> **Information given**:
::::::::::
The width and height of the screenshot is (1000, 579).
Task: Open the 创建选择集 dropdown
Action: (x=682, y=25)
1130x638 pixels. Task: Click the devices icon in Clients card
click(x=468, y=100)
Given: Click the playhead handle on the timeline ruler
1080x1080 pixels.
::::::::::
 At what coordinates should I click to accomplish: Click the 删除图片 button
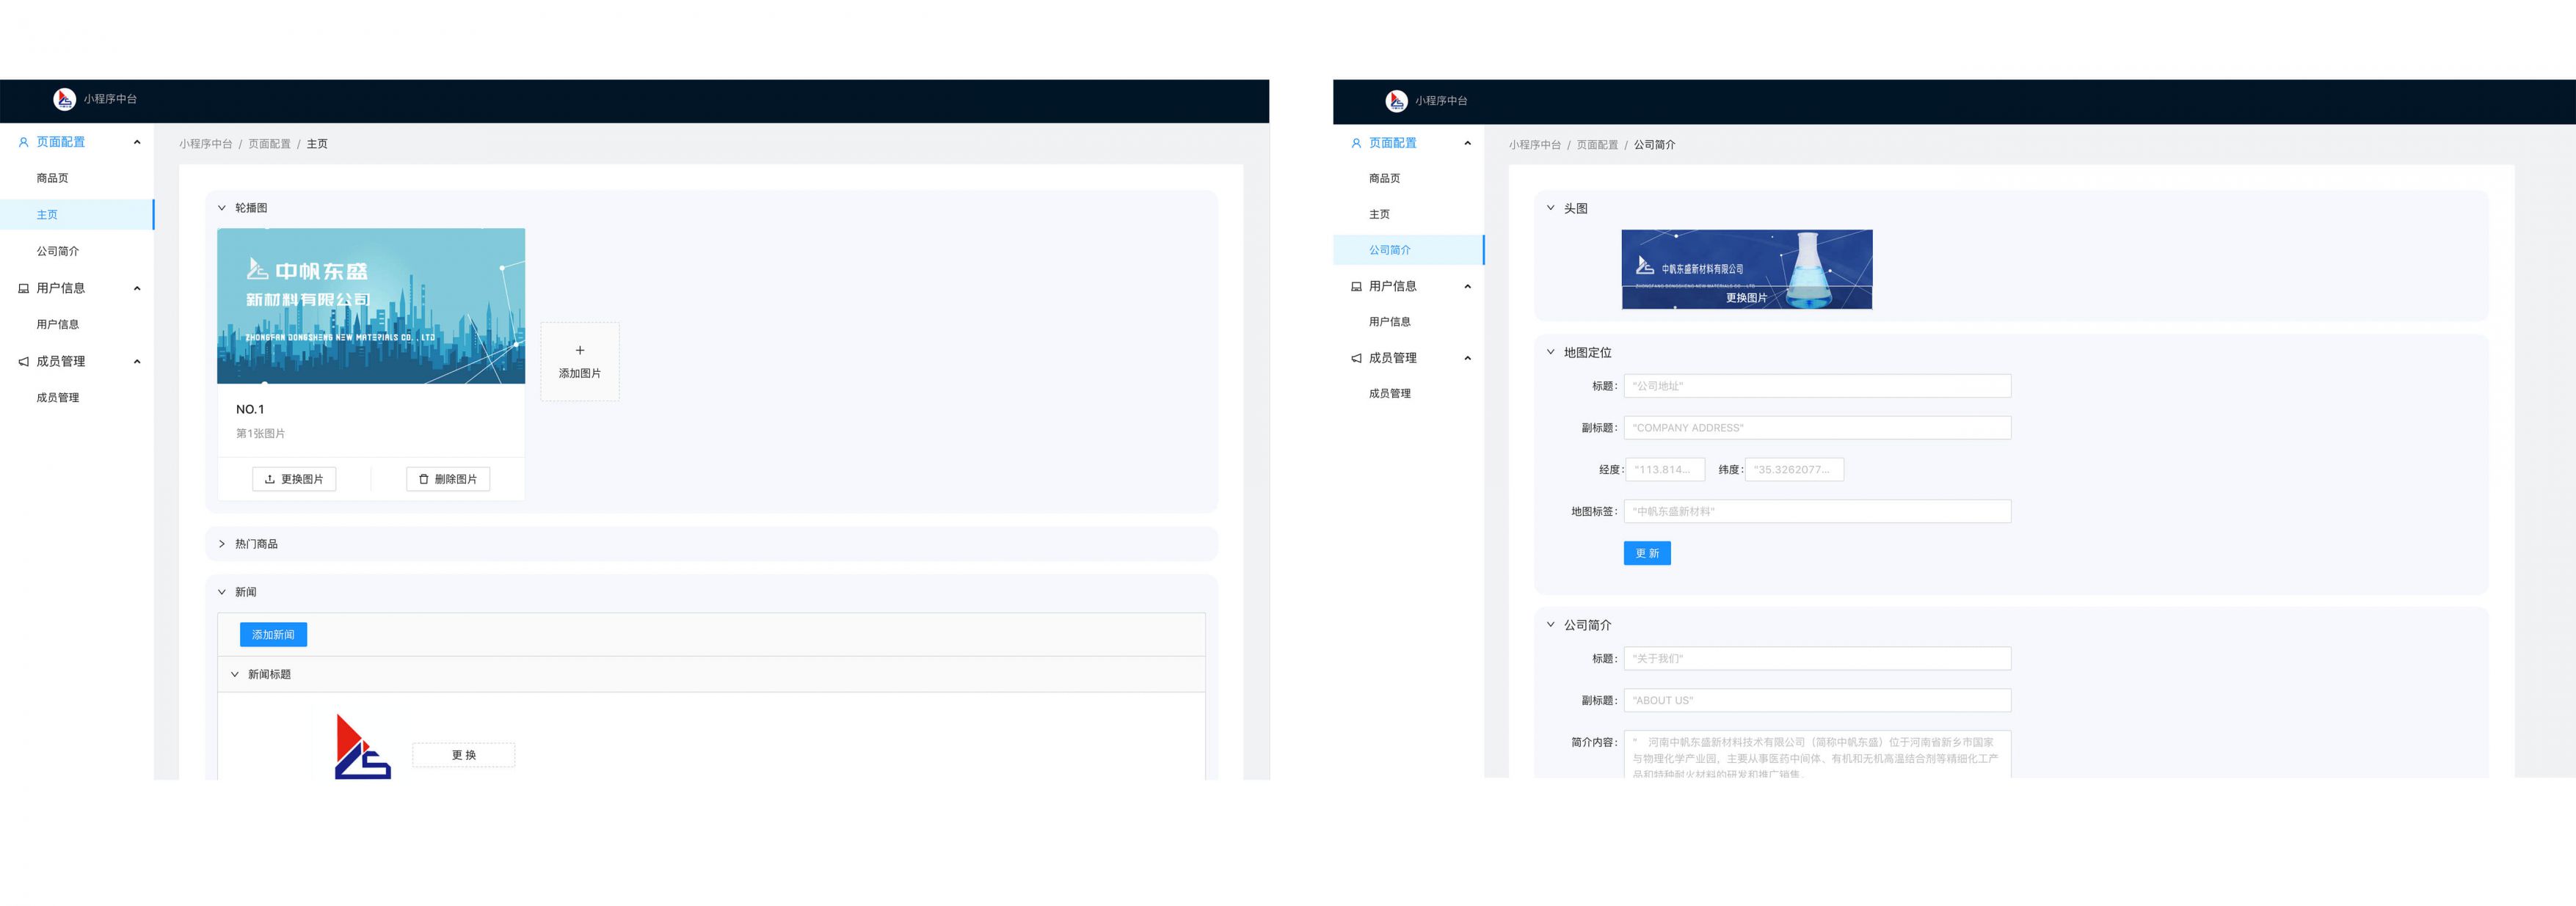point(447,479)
::::::::::
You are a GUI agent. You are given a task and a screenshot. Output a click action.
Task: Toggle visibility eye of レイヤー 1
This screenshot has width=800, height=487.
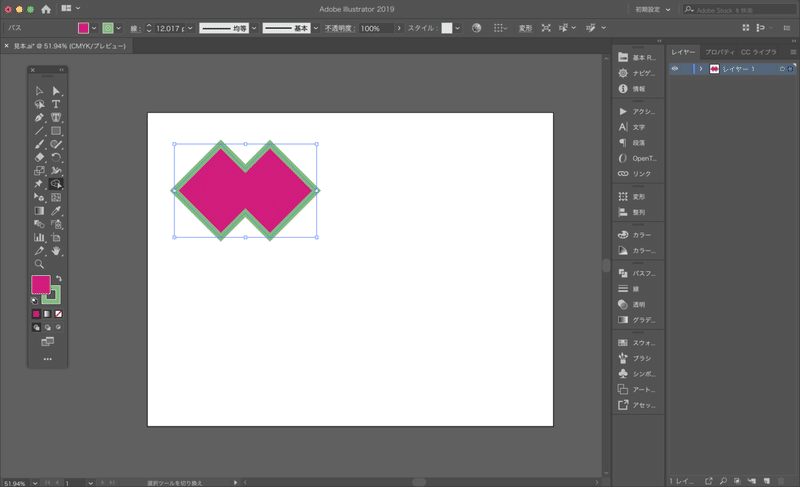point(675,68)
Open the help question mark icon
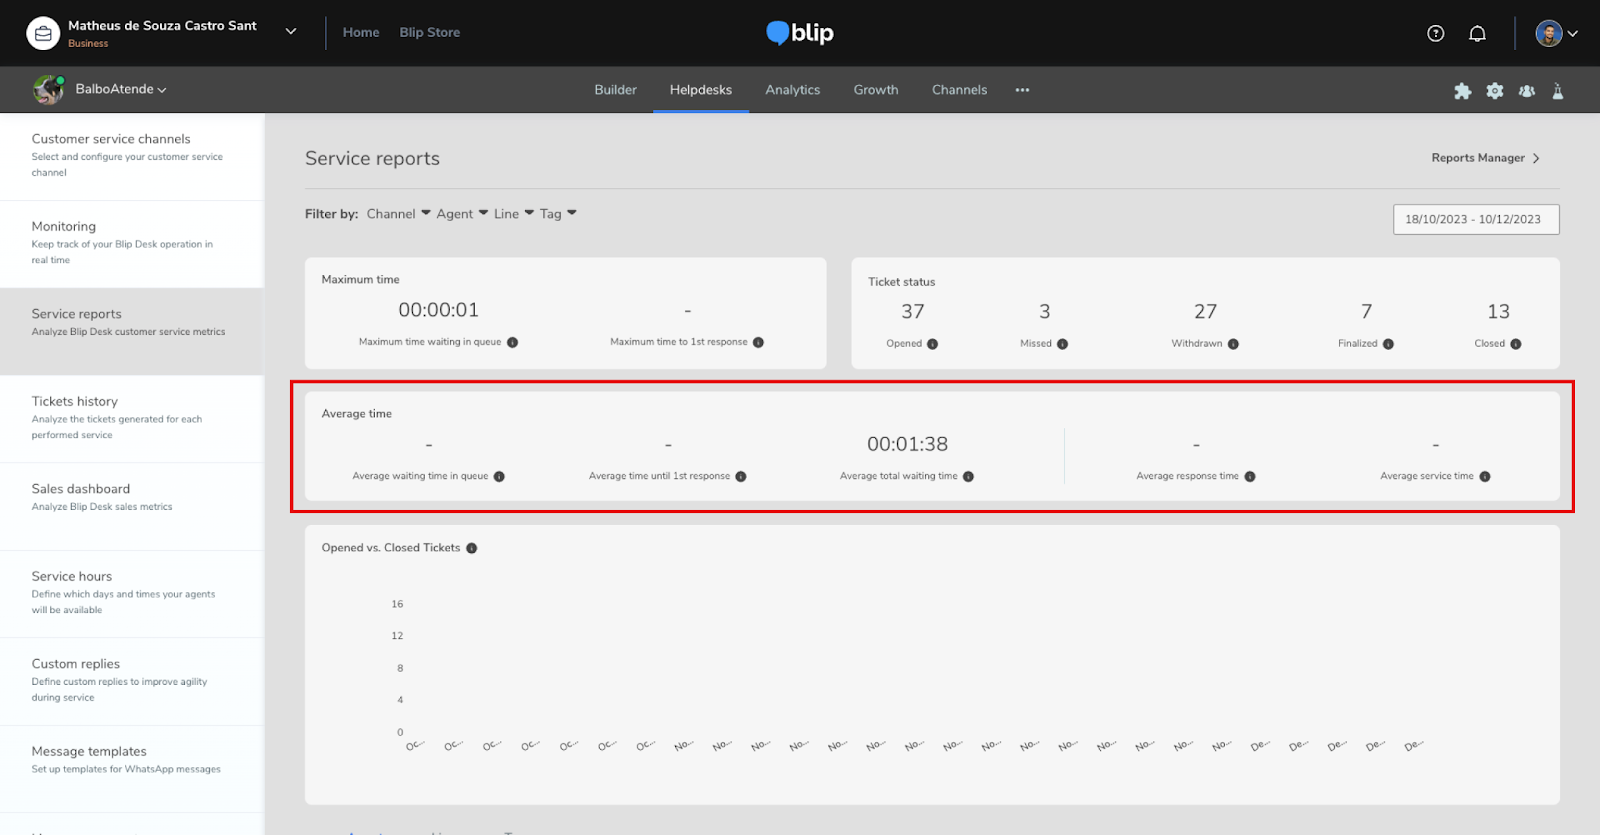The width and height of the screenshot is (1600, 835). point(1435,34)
::::::::::
> **Your goal**: Retype word for word everything in the listing above from the line that holds "1130x638 pixels. Task: Click" down to the line that holds "1080x1080 pixels.". Keep both end lines and leave out the rest.

> **Task output**:
1130x638 pixels. Task: Click the devices icon in Clients card
click(x=468, y=100)
Given: Click the playhead handle on the timeline ruler
1080x1080 pixels.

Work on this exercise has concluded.